Tesla founder, Elon Musk, loves to set the cat among the pigeons. In that respect, his decision to spend $2.9bn on a 9.2% stake in Twitter – making him the company’s largest shareholder – was a textbook move, said Martin Peers on The Information; and to add to the fun, “the world’s most talkative CEO” suddenly came over all “coy” about his motivations. “Oh hi lol,” he tweeted to his 80 million followers as shares in the platform jumped by 27.1%. Musk recently indicated that he was interested in shaking up social media to advance “free speech”. It had been thought he was thinking about starting his own platform, noted The Times, but he has now joined the Twitter board. Conveniently, founder Jack Dorsey – a friend of Musk – is “due to vacate his seat next month”.

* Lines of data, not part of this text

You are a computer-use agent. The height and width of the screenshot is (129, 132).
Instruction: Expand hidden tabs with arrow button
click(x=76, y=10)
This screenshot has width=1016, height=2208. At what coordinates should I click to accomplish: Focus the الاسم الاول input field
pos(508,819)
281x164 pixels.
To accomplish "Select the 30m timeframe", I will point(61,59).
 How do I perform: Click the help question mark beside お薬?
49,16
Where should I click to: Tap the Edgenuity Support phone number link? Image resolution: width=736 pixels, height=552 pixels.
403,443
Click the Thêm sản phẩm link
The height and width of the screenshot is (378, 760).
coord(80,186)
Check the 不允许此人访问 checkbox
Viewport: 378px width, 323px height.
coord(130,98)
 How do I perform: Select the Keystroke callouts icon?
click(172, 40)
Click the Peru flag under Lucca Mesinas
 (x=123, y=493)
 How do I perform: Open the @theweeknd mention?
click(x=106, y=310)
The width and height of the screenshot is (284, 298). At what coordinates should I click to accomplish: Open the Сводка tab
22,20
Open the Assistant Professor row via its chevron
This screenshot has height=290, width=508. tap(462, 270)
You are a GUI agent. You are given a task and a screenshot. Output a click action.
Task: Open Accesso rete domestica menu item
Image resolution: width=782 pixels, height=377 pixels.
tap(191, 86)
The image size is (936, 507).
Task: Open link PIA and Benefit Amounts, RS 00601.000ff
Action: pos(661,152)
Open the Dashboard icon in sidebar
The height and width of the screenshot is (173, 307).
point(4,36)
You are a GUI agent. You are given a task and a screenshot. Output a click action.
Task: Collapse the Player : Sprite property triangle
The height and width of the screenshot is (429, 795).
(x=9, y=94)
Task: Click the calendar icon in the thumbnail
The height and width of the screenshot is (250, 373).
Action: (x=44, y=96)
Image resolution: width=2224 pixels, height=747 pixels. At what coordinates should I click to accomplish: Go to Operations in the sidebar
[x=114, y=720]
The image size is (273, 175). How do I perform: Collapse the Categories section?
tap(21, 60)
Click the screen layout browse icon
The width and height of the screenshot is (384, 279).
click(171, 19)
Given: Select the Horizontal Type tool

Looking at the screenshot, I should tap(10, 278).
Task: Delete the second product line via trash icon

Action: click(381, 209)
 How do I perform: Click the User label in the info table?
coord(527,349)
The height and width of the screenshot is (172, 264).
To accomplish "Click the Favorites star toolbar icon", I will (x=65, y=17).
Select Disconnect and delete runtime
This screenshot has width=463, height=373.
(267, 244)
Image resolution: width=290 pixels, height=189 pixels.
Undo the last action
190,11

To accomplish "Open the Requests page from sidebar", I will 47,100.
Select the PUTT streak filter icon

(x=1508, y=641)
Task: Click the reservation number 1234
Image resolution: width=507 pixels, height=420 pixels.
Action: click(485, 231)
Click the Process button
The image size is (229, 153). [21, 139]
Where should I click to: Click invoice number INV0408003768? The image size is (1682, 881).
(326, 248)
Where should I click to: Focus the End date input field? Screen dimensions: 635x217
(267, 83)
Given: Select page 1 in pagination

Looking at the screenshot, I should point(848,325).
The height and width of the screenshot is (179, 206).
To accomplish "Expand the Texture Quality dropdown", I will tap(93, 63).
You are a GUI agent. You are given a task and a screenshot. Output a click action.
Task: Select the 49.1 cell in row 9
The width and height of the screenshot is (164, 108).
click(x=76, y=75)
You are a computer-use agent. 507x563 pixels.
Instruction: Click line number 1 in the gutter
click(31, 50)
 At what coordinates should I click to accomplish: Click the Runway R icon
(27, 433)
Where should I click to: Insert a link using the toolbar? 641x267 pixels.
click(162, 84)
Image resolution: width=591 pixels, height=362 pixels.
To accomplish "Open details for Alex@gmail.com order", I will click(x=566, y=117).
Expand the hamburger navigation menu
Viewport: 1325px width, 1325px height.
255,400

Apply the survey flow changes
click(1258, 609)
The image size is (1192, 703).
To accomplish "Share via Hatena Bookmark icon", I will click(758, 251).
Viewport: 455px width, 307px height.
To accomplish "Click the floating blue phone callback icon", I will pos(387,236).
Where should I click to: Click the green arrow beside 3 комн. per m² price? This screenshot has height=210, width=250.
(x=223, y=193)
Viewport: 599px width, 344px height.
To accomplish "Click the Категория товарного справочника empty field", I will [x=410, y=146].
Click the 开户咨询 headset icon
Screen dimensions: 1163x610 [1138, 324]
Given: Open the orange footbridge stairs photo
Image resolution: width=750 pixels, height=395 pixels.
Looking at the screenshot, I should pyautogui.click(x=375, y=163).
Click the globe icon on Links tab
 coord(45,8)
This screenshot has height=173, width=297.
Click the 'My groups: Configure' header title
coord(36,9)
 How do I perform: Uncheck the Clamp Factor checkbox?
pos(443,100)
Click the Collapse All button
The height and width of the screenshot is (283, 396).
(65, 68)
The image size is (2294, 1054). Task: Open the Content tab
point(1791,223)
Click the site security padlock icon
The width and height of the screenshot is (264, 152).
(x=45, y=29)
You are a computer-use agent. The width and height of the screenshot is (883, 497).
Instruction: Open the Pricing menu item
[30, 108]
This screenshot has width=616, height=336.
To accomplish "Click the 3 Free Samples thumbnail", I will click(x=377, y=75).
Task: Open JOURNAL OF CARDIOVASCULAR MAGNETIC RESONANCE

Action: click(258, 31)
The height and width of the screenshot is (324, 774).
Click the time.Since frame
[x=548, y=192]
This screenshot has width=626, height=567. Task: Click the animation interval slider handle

There was speculation that Musk’s investment was simply “a canny value play” for a stock that has fallen by 40% in the past year, said Lex in the Financial Times. His move onto the board suggests he could look to create a “meme stock”. Either way, given his online pull and the tendency of past tweets to land him in “regulatory hot water”, Washington should “set a Twitter alert” if the world’s richest man puts more capital into this deal.
“The hearts of Tesla shareholders must sink every time Elon Musk takes on a new project,” said Nils Pratley in The Guardian. At least this deal (unlike his huge bitcoin investment through Tesla) is “with his own money”. Still, the Twitter stake has the potential to be “a serious distraction from the day job”. Musk’s high profile has saved Tesla a fortune in advertising; but there’s little upside to him getting “sucked into toxic battles” about the role social media plays in the US’s politics. “Leading the electric vehicle revolution is hard enough without unnecessary detours.”